- **Fragment tekstu**:

Triumwirat golców, którzy nie mając nic, „mają w sam raz”, aby osiągnąć wszystko („zbudować fabrykę”) rozgrywa się w XIX-wiecznej Łodzi, gdy pieniądz przewartościowuje dotychczas obowiązującą etykę. Może nie na taką skalę jak w Nowym Jorku sto lat później, ale chodzi o to samo. Pieniądze trzeba kochać bardziej niż zasady, to cudowny katalizator wszelkich karier. Tyle że świat Wajdy (ściślej: Reymonta) ma jednak wciąż czytelne punkty odniesienia. Borowiecki jest cynikiem, lecz jego ojciec, narzeczona Anka, nawet Maks Baum (ogniwo trójcy) są ludźmi honoru. Są tu tacy, którzy strzelą sobie w łeb, gdy zawiedzie ich fart (Trewiński, czyli Łapicki), choć bardziej giętkie karki nagięłyby się do nowych trendów. Scorsese ten równoległy świat unieważnia.

I tu – do opisania Wilka z Wall Street – przychodzi w sukurs Tarantino. Beczka przypraw: przekleństwa, nagość, żądze i przyspieszenie obrotów: tu wszystko ma tempo galopu. Akcja, montaż, wir pieniędzy. Od Tarantino zapożyczony (?) jest również żywioł parodii i groteskowość postaci. Garstka tych, z którymi Belfort rozkręca swoją firmę to skończone łapserdaki, banda frajerów, z których co jeden, to mniej rozgarnięty. Widać nie trzeba używać obu mózgowych półkul, by coś osiągnąć. Może nawet się nie powinno. Im bardziej ograniczymy przestrzeń, która wyznacza cele, tym mniej rozpraszających wątpliwości. Tarantino moralistą nie jest. Scorsese… morały zostawia za drzwiami, ale one chyba jednak wskakują przez okno. Po seansie. Diagnoza świata i temperatura ludzich żądz nie stygnie w sosie komedii. Bardzo intensywnie ten komizm przyprawia.

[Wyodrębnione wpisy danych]
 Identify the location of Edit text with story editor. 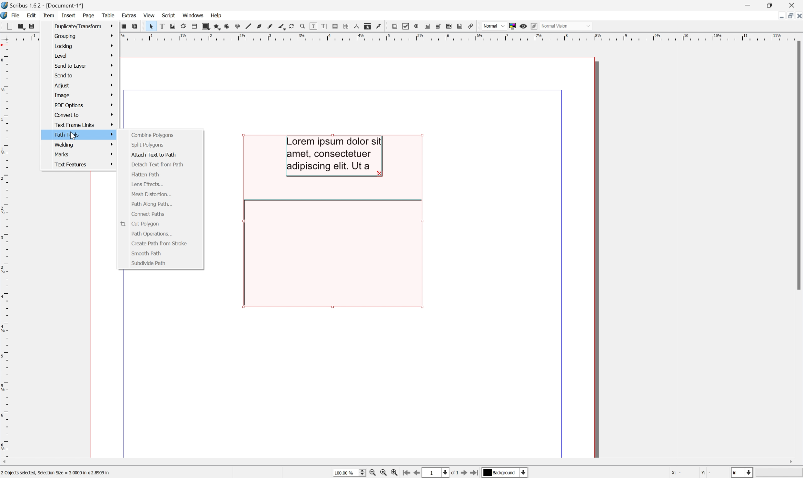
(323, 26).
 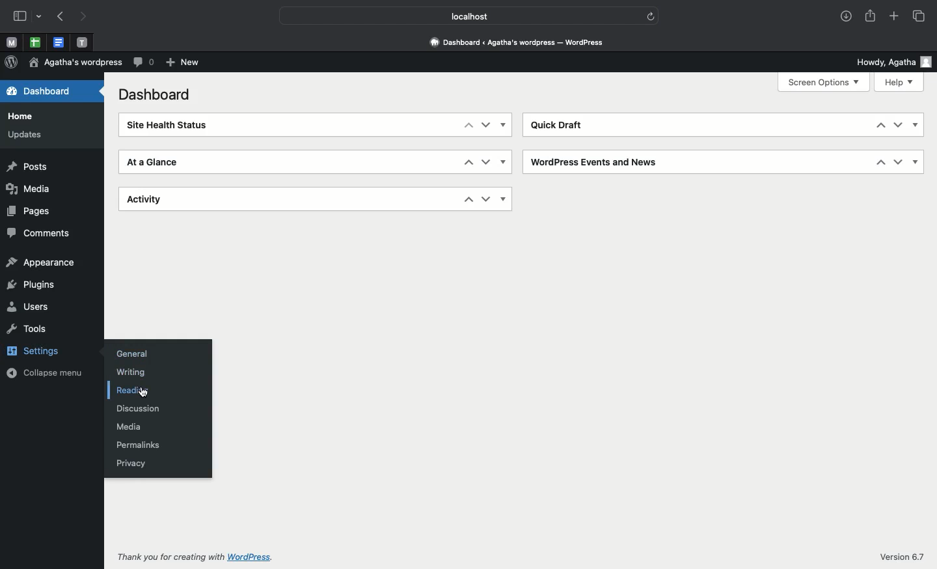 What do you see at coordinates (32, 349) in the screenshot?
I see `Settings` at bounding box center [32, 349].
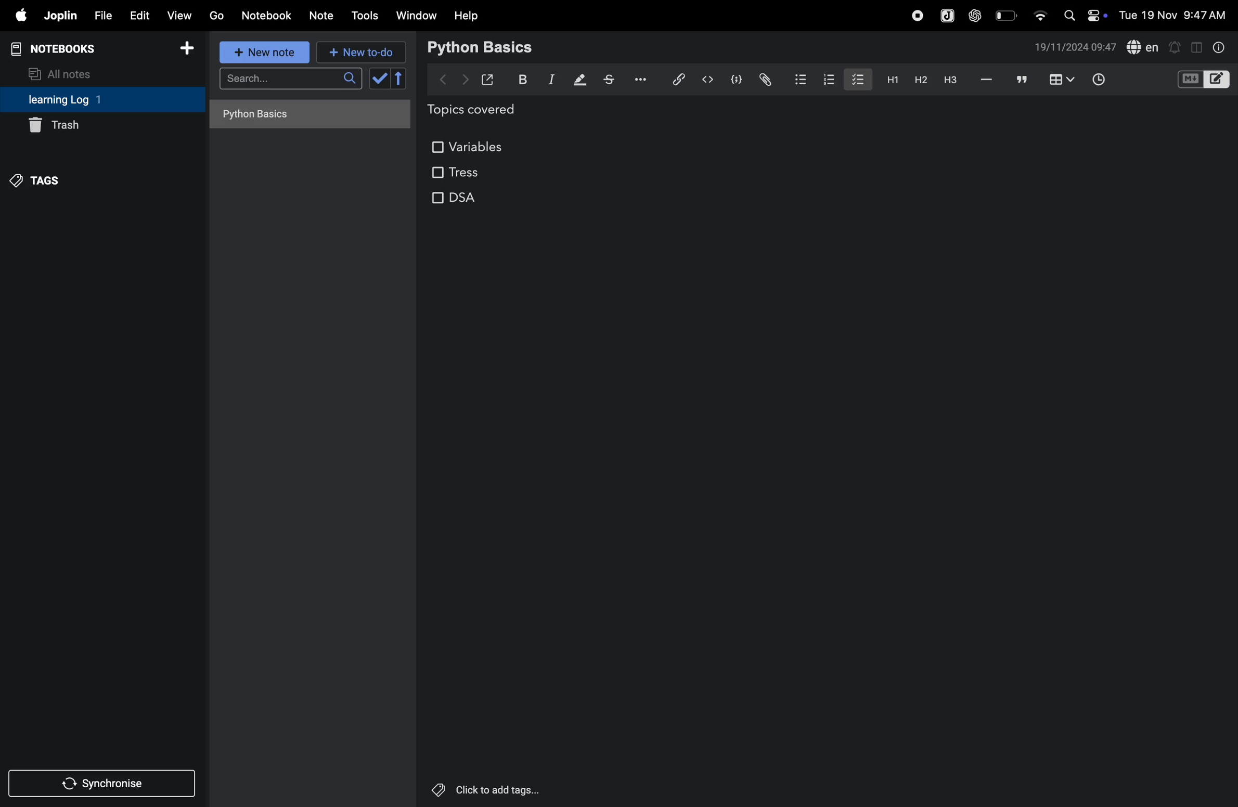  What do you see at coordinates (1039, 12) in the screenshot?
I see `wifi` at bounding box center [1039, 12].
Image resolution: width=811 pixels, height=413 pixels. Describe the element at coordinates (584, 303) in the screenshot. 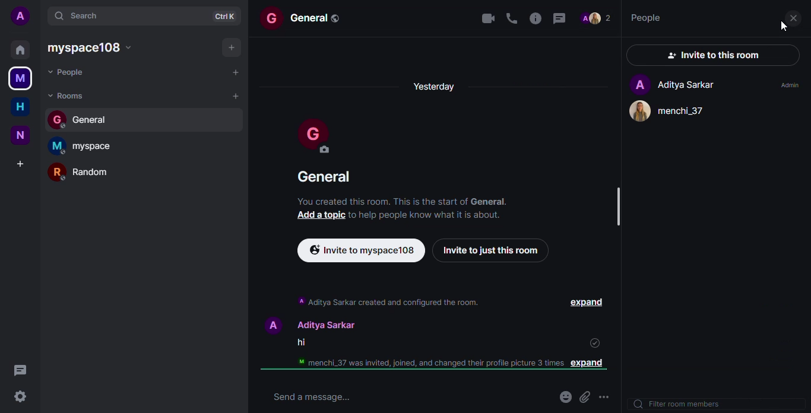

- **Do zrobienia**:
- 1) Wymień wszystkie postacie filmu osadzonego w XIX-wiecznej Łodzi, które fragment tekstu przywołuje z imienia lub nazwiska.
- 2) W zapisach zamień każde „pixels” na „px”, a resztę pozostaw bez zmian. Przepisz je ponownie bez obrazów.

- **Rozwiązania**:
- 1) Borowiecki, Anka, Maks Baum, Trewiński

- 2)
 Identify the location of Edit text with story editor. 
(323, 26).
  What do you see at coordinates (32, 349) in the screenshot?
I see `Settings` at bounding box center [32, 349].
  What do you see at coordinates (1039, 12) in the screenshot?
I see `wifi` at bounding box center [1039, 12].
Image resolution: width=811 px, height=413 px. Describe the element at coordinates (584, 303) in the screenshot. 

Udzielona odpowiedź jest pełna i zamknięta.